• WORK TO BE COMPLETED
Return, word for word, the lines of the listing below from the one with "Task: Click the" through the one with "Screen dimensions: 1153x682", and no other lines.

• DATA FOR PROCESSING
━━━━━━━━━━━━━━━━

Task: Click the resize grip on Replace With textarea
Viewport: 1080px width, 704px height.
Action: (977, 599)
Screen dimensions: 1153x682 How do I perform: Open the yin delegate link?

━━━━━━━━━━━━━━━━

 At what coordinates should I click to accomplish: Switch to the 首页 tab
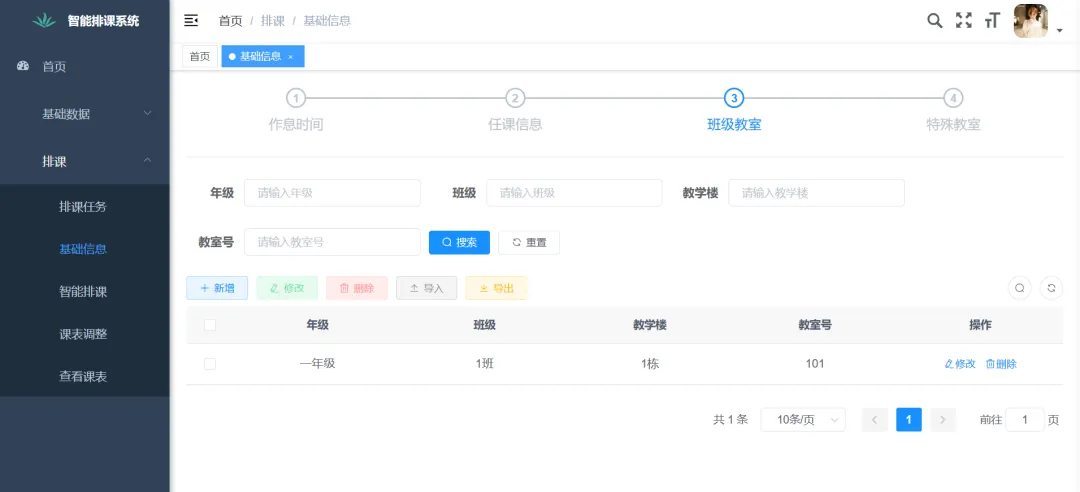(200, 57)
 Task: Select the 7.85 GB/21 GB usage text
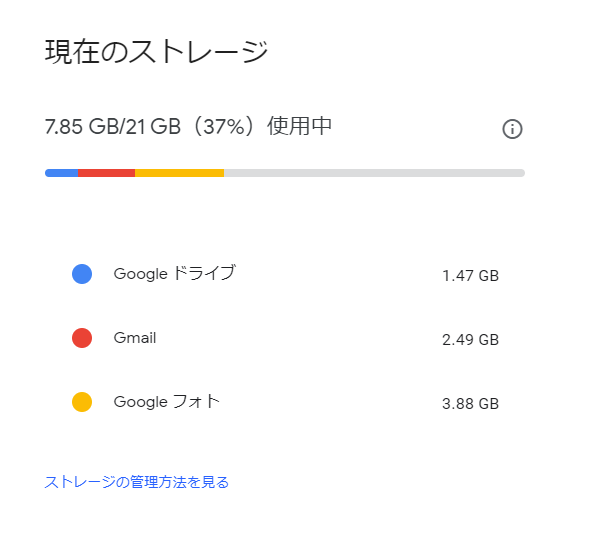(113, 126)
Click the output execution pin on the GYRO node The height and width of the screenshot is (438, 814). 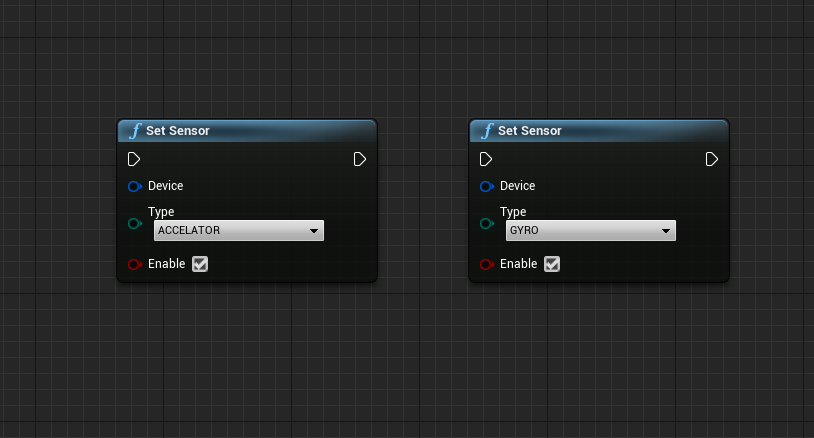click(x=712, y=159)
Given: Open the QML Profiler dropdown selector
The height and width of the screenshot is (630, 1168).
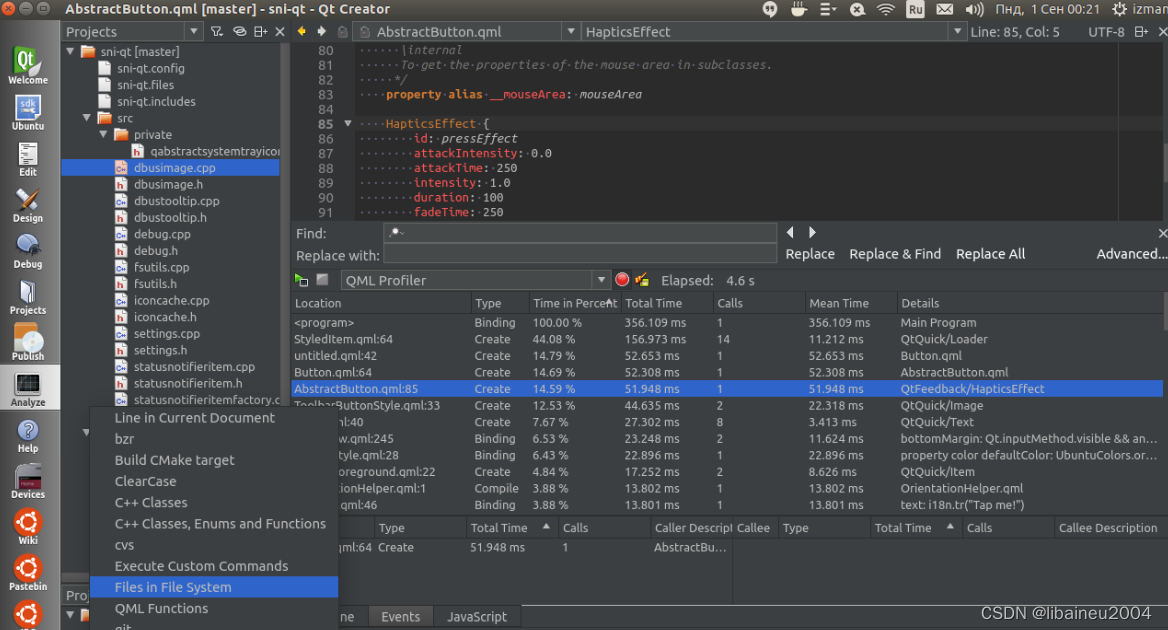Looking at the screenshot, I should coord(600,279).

━━━━━━━━━━━━━━━━

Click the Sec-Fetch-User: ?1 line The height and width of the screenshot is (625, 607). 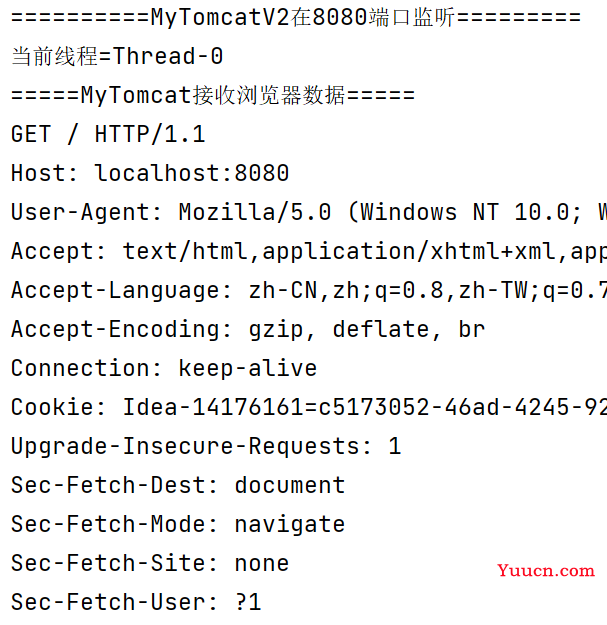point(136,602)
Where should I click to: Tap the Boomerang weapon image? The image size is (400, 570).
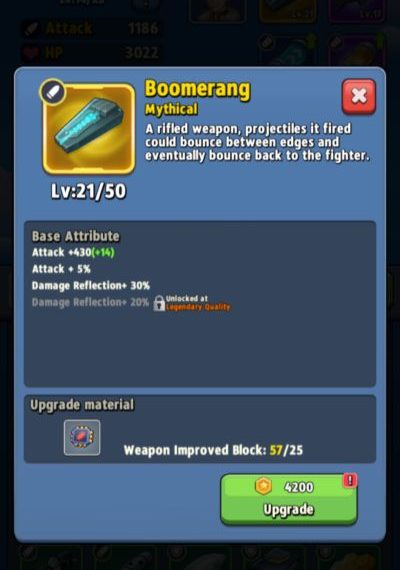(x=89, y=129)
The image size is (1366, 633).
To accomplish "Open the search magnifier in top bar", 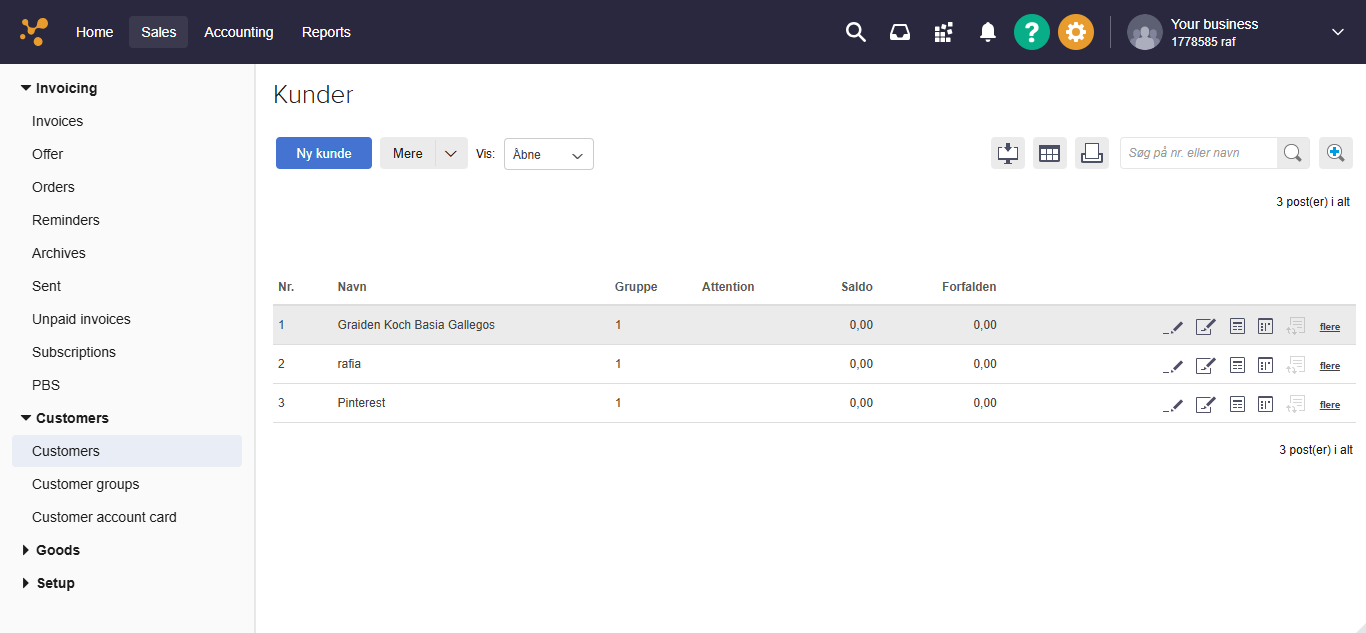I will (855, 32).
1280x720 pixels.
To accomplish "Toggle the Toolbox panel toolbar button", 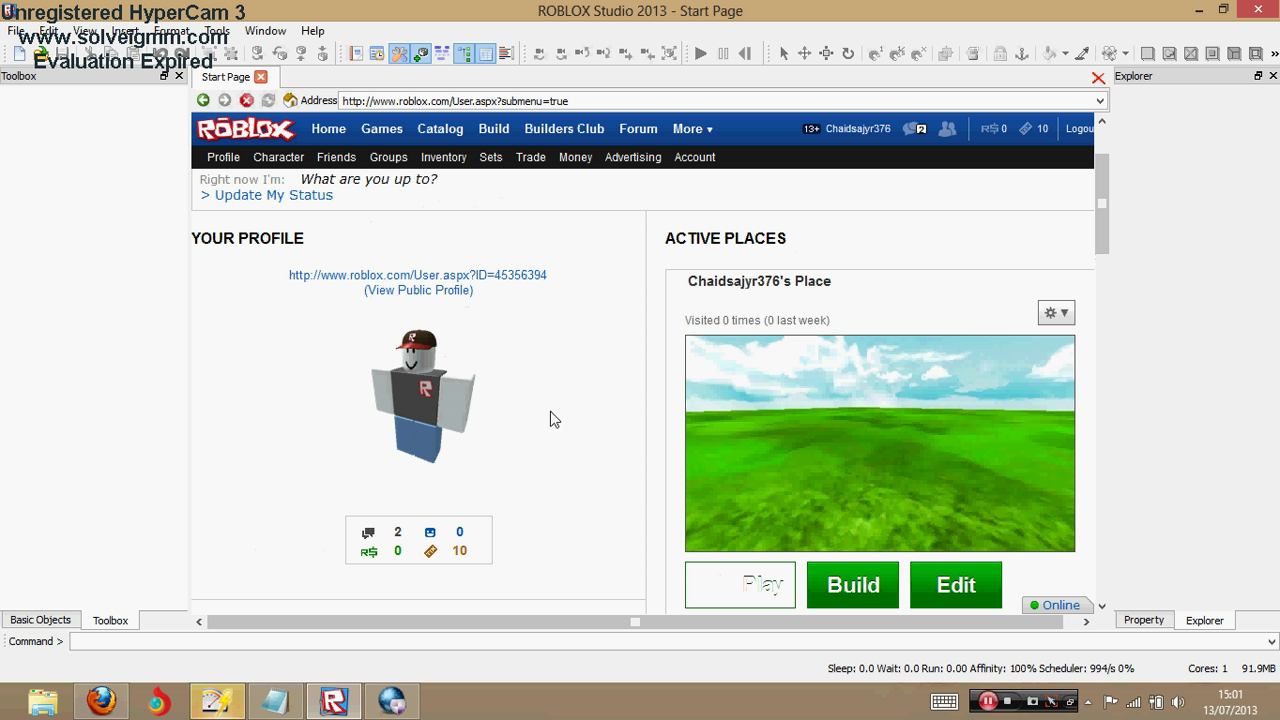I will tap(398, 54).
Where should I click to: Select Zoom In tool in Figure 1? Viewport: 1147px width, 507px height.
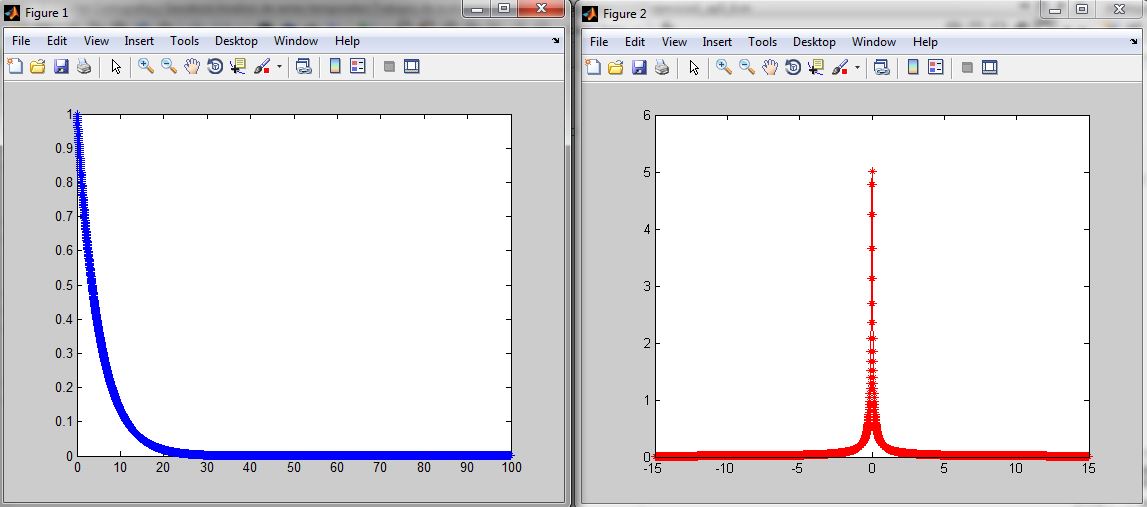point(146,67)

━━━━━━━━━━━━━━━━

• EXERCISE RESULT
Task: Click the resize grip on Replace With textarea
Viewport: 1080px width, 704px height.
Action: (977, 599)
Screen dimensions: 1153x682 How do I perform: Open the yin delegate link?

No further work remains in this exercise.